The Mysteries of Ancient Peru
By Brian Haughton

 

 

The landscape of Peru is a spectacular mix of wild mountain scenery, dense inaccessible forests and narrow coastal plain. The country has a rich archaeological heritage with a history stretching back almost 20,000 years, with intriguing and mysterious sites like the settlement and lines at Nazca, Machu Picchu, Cuzco, Sacsayhuamán and the sacred Lake Titicaca.

Peru is best known for the sun-worshipping Inca civilization, which became established in the region around A.D. 1200. Roughly contemporary with the Maya and the Aztecs, the Inca Empire, which included considerable parts of modern Peru, Ecuador, Bolivia, Argentina, and Chile, was perhaps the strongest and certainly the largest in pre-Columbian America.

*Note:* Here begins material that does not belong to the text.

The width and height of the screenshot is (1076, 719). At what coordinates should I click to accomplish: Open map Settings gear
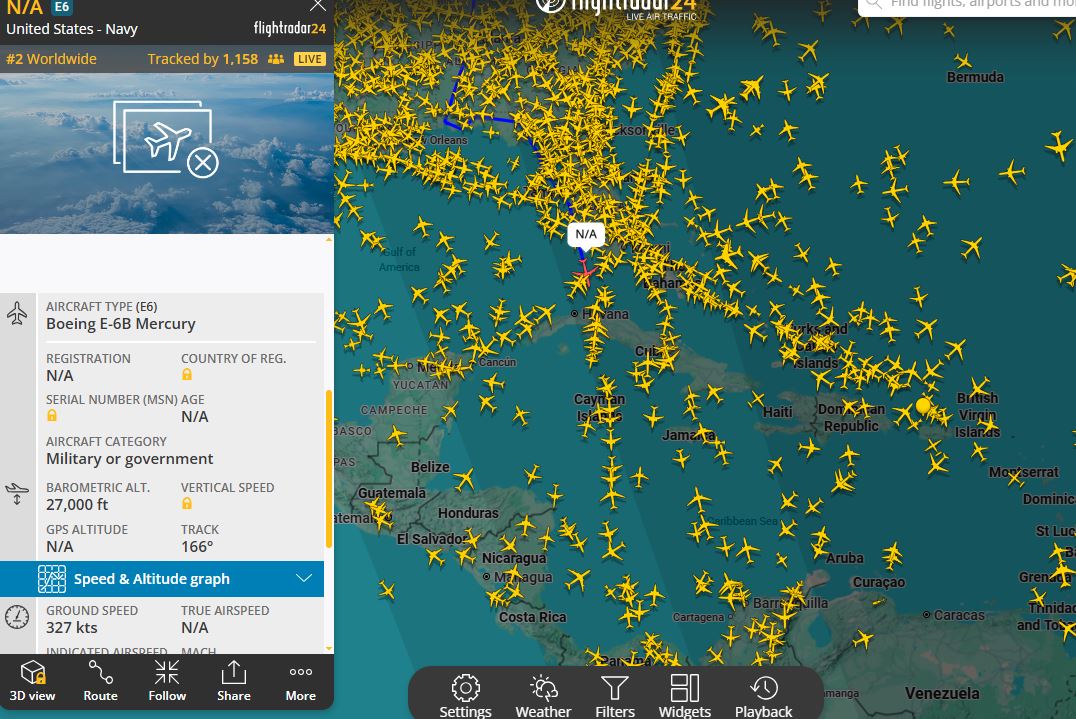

The hub of this vast empire was located at the modern city of Cuzco, 11,500 feet up in the Peruvian Andes. Cuzco means “navel,” and for the Incas it was a sacred place, the center of the Inca Empire and the center or navel of the world.

Cuzco and Lake Titicaca

According to one Inca legend, after seeing the desperate state of the world, Tayta Inti (“Father Sun”) sent his two children, a son and a daughter, to bring back order and peace. The children emerged from Lake Titicaca with a golden staff, and were told by their father to settle permanently wherever the staff should sink into the earth.

At a hill overlooking the valley of the present city of Cuzco, the staff sunk into the ground revealing the fertility of the soil. It was in this place that the brother and sister and their followers founded the Inca city of Cuzco. Ancient Cuzco was closely linked to the Sun, and at its center was the Coricancha (“golden enclosure”), the Inca’s most important temple, dedicated to the Sun God, Inti. This building, whose walls and floors were once covered with solid gold, probably functioned as an observatory for marking solstices, equinoxes, and eclipses, the accurate tracking of which was vital to the timing of Inca religious and secular activities.

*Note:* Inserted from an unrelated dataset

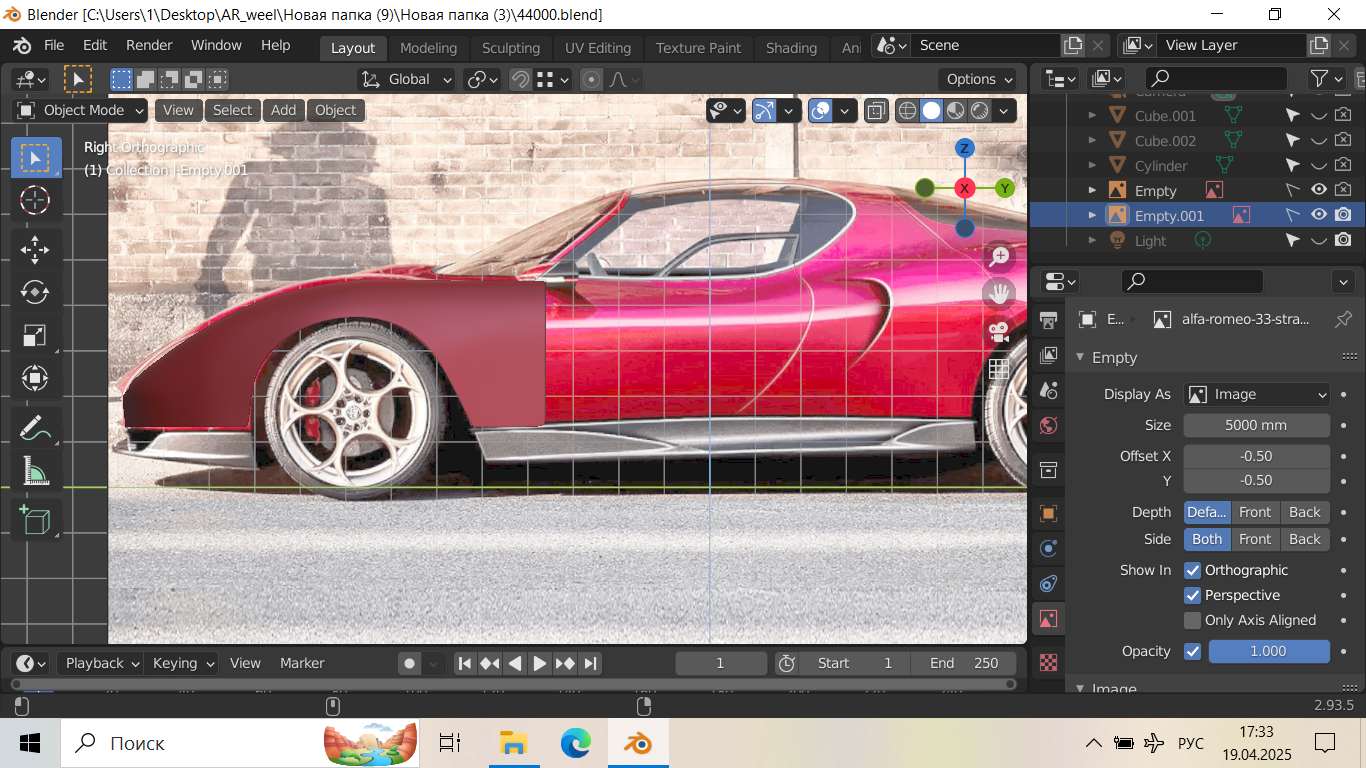Open the Render menu
This screenshot has width=1366, height=768.
[x=149, y=45]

It is believed that Cuzco was laid out in the form of a puma, a sacred animal to the Incas and one that symbolized their Empire. The belly of the puma was formed by Cuzco’s main plaza, the river Tullumayo was its spine, and the great head of this gigantic beast was formed by the 15th century fortress of Sacsahuaman. The fortress is an excellent example of Inca architecture, and consists of huge cut-stone blocks fitted together so tightly that mortar was not needed. Some of the blocks used at Sacsahuaman weigh a staggering 190 tons. It is still an impenetrable mystery how the Incas moved such boulders and how they were able to fit them together so precisely.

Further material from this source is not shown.